I’d just like to start out by saying that I feel sick and crappy today so my blog is going to be less than stellar. I know, I know – super great of me considering I haven’t updated it in FOREVER and there does seem to be much to blog about.

The thing is, I feel like total crap so I can’t get into the nitty gritty of it all but here are some top line mentions of things I would have normally written pages and pages on but can’t bring myself to do so now:

1.) Chilean Independence Day and that crazy law that is still left over from Pinochet days, where each and every property needs to be waving a Chilean flag in plain view.
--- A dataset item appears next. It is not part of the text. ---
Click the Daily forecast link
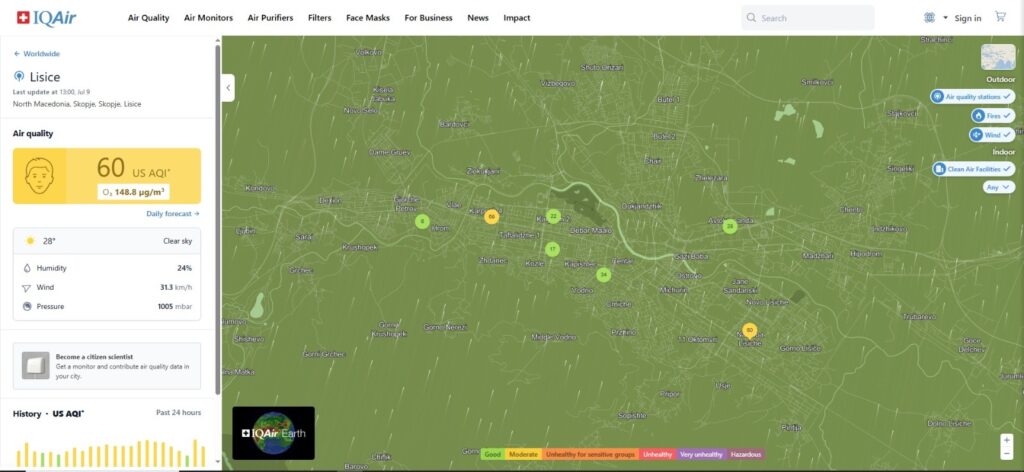This screenshot has width=1024, height=472. point(173,214)
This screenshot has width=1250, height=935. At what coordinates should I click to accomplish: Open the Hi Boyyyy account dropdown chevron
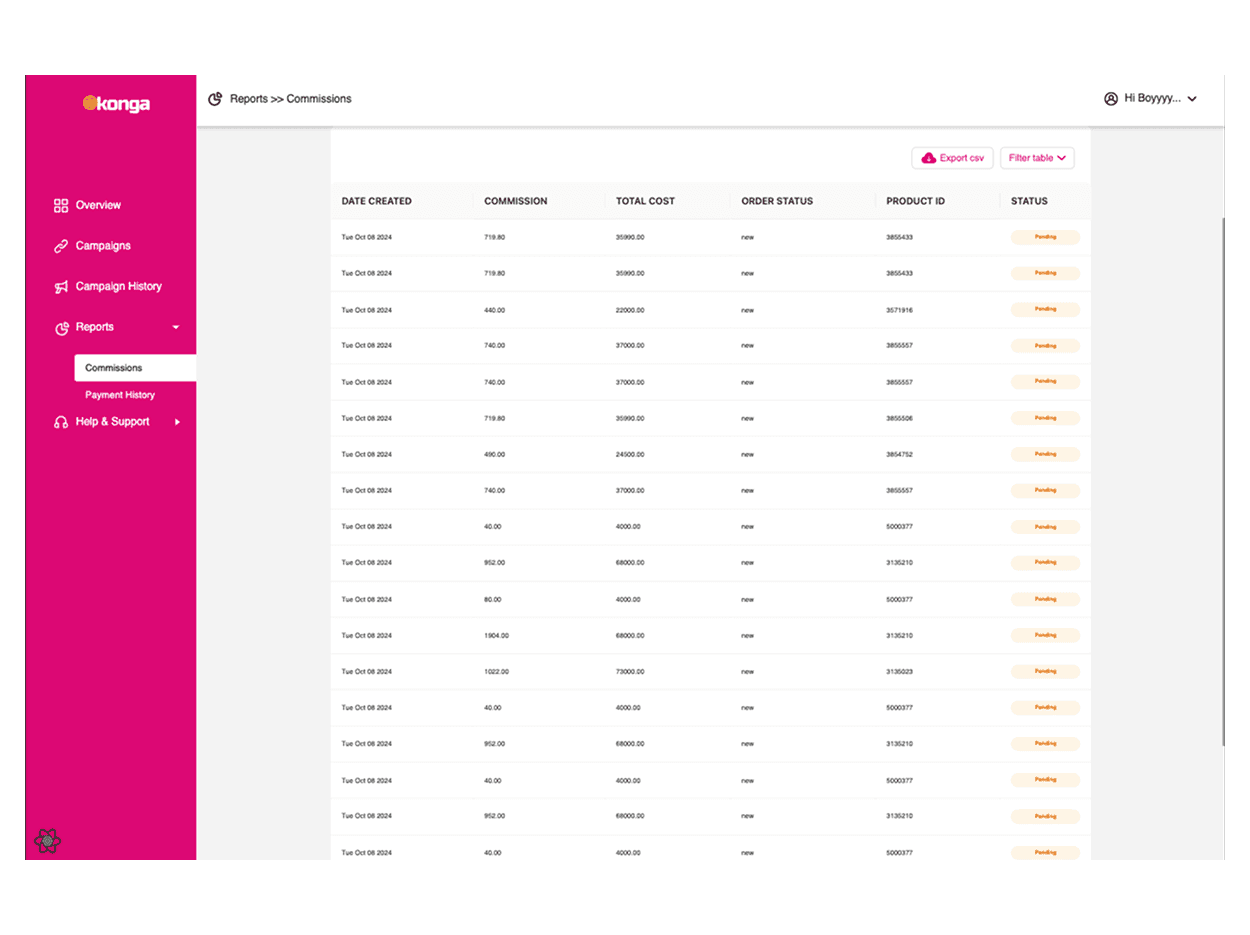click(x=1191, y=99)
I believe they also have to do it BY a certain day. I noticed that our building has yet to put the flag up outside, but I’m sure it’s going to appear by Wednesday. Not sure when the actual cut off is, but I highly doubt they would rather a fine than putting it up. Hmmmm, perhaps my bldg establishment leans more left?

2.) Feeling less patriotic here than I did in the U.S. I remember feeling so much pride around being Chilean, that I purposely added that not only was I born here, but that I still had the Chilean citizenship. Now? Who cares! I have no idea where this said patriotism went but it might have to do with the fact that I’m adjusting to living here and not there. I read Facebook status updates from Chileans who still live in the U.S. and GOOD LORD, their pride makes my internet pages burst at the seams. I envy that pride since I don’t have it anymore. I’m thinking that I’ll balance out and a year from now I’ll have just enough pride to actually host an asado. By then we’ll have our furniture too. It’s always good to have somewhere to sit. G tells me we’ll be going to a “funda” or “fonda” whatever it’s called. It’s a place where they celebrate the 18th apparently. I can’t recall much more than that but it’s supposed to be quite symbolic of the 18th here. I’ll have chicha and an anticucho and what not…I’ll watch the cuecas and clap along and what not…I’ll let you know how it goes. Oh yeah, the one good thing is that we get this Friday off!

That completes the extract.